***** EXERCISE INPUT *****
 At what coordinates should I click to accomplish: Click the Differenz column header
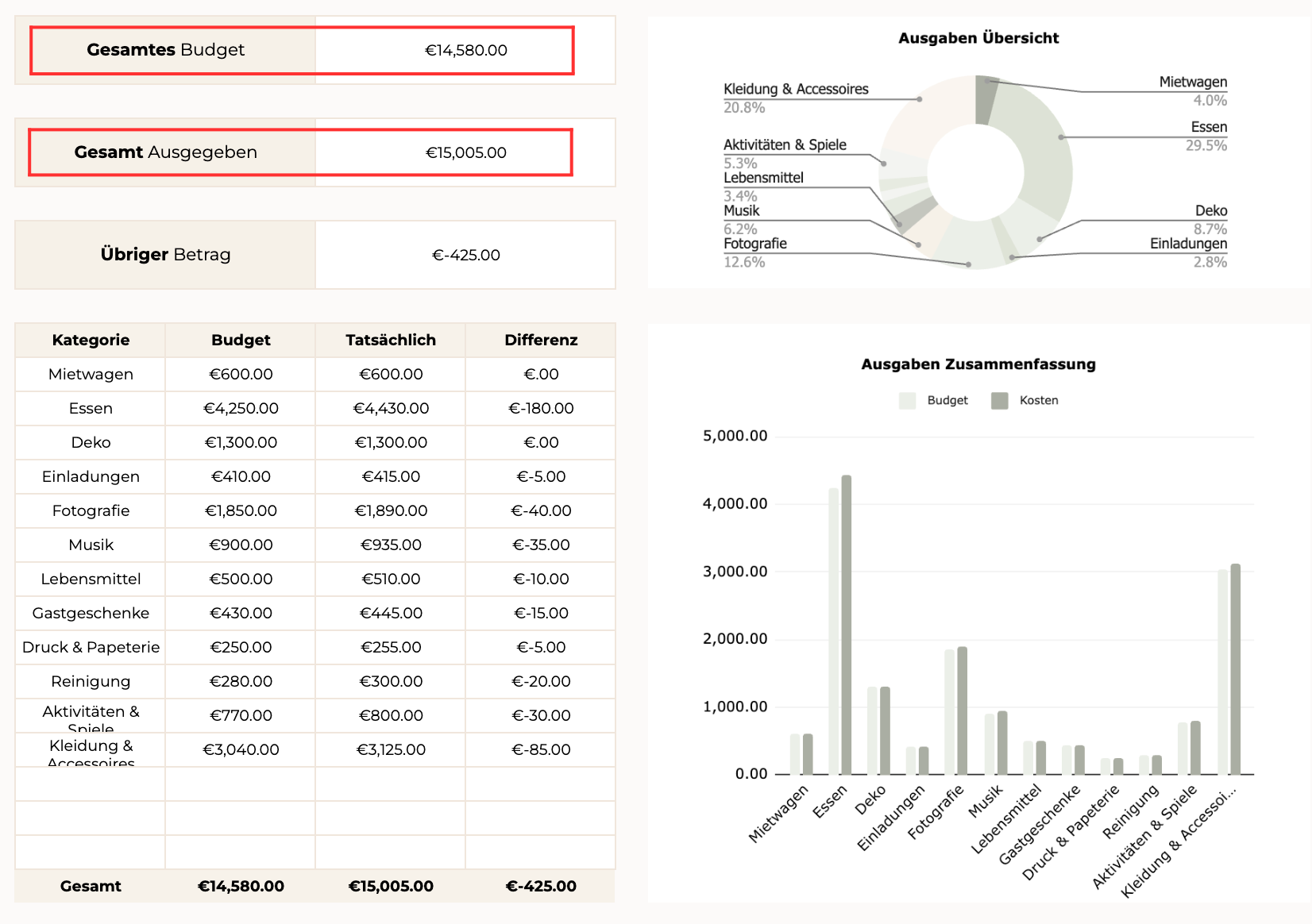(x=540, y=340)
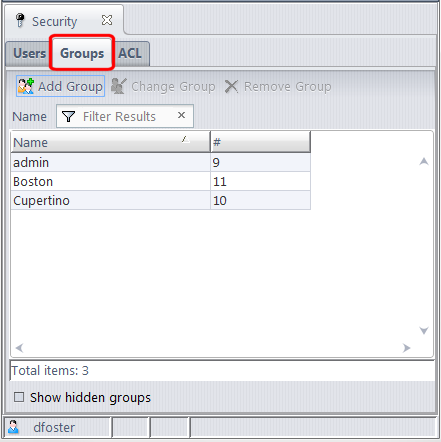
Task: Click the Security key icon
Action: 20,21
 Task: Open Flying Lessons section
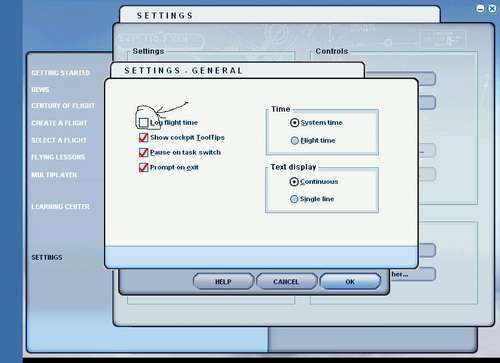tap(58, 157)
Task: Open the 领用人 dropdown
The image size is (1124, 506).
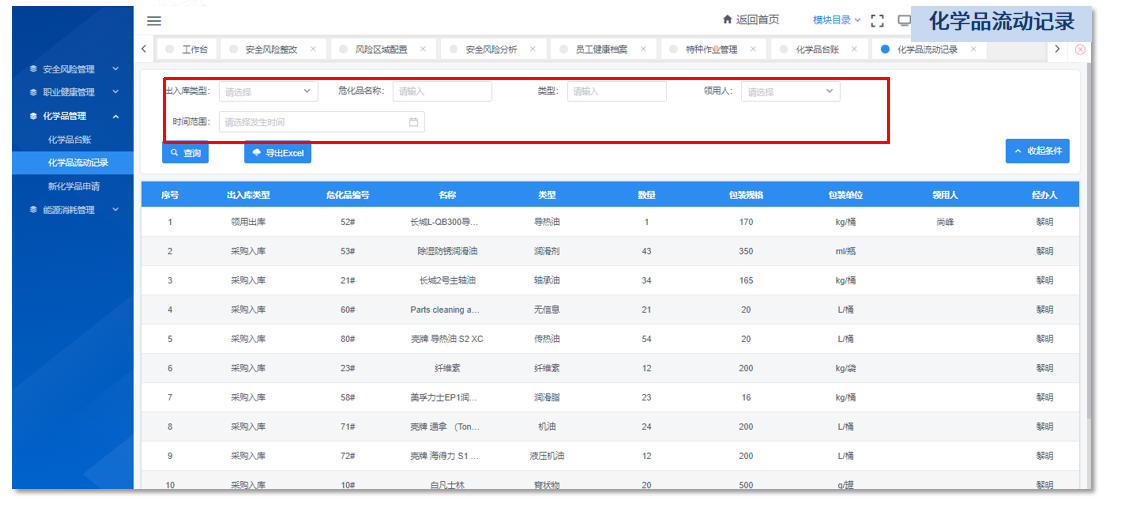Action: pos(790,92)
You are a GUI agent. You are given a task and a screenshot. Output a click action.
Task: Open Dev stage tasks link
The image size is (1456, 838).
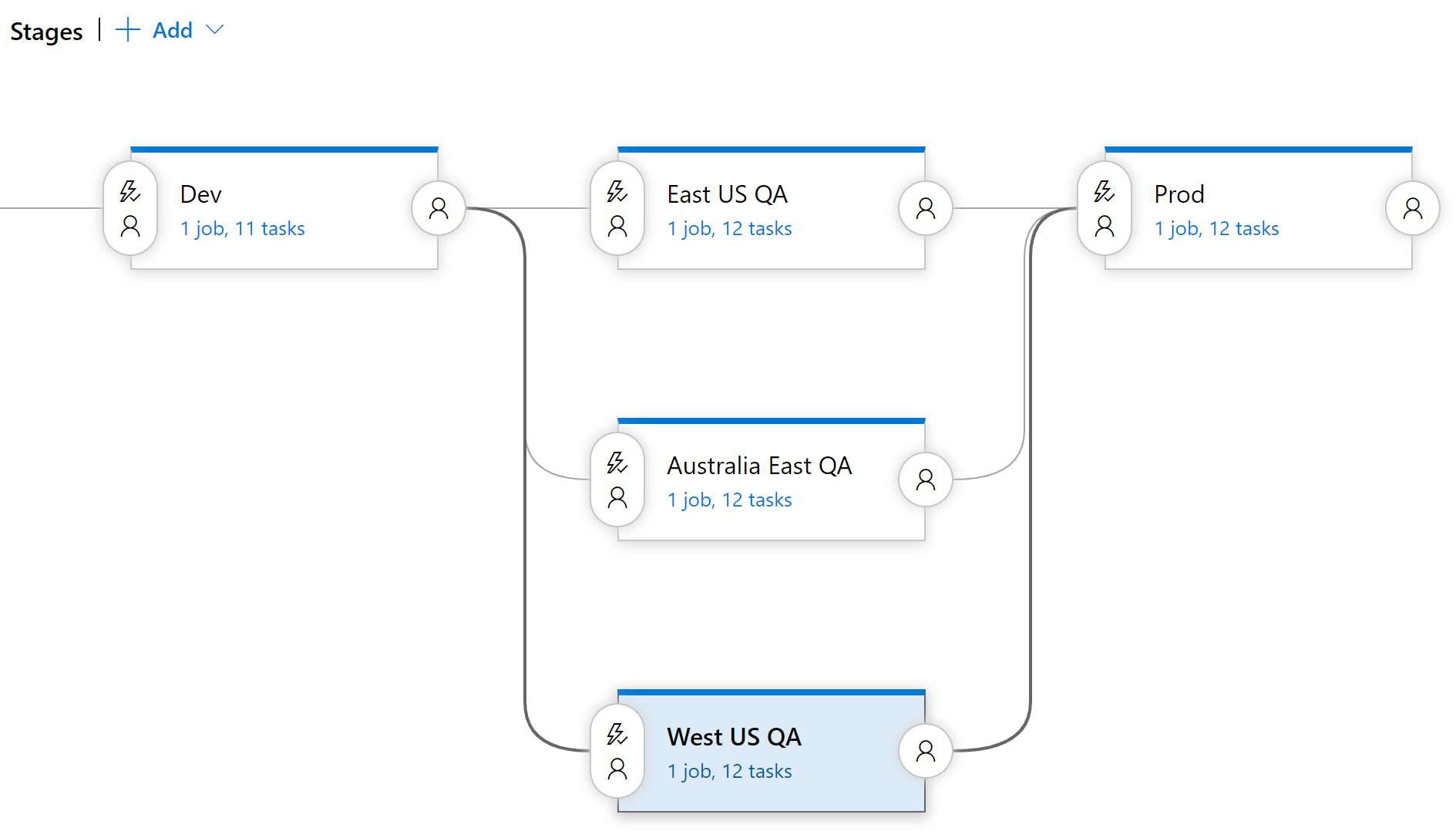point(243,229)
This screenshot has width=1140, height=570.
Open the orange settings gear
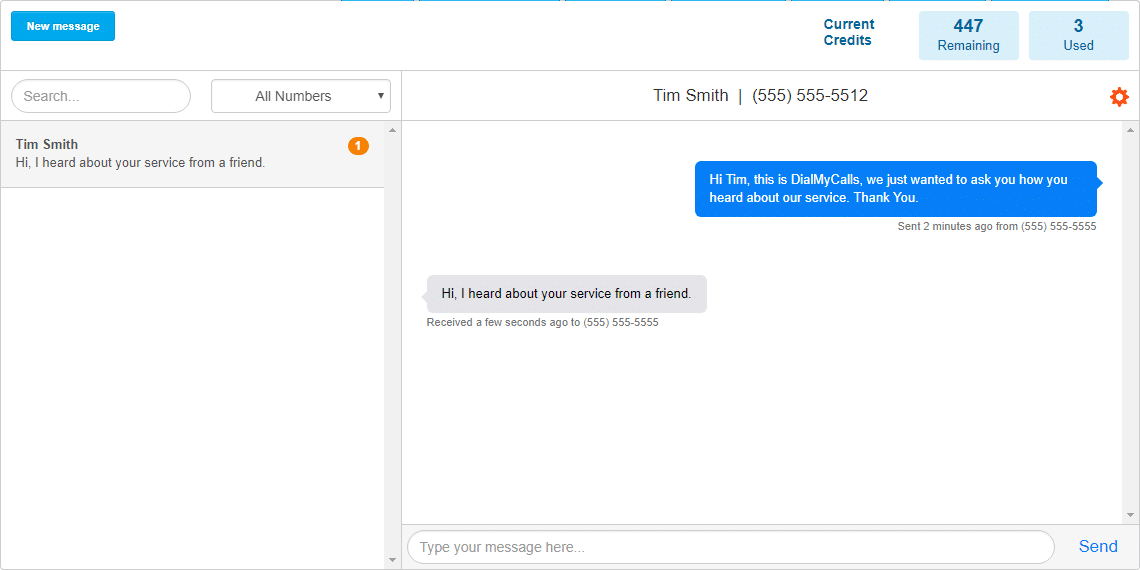(x=1119, y=97)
*****
#### [WORK INSTRUCTION]
From the entries, report every line in which the string "screenshot" occurs.

#### [SOLUTION]
You are a GUI agent. You are given a task and a screenshot. Output a click action.
This screenshot has width=1140, height=570.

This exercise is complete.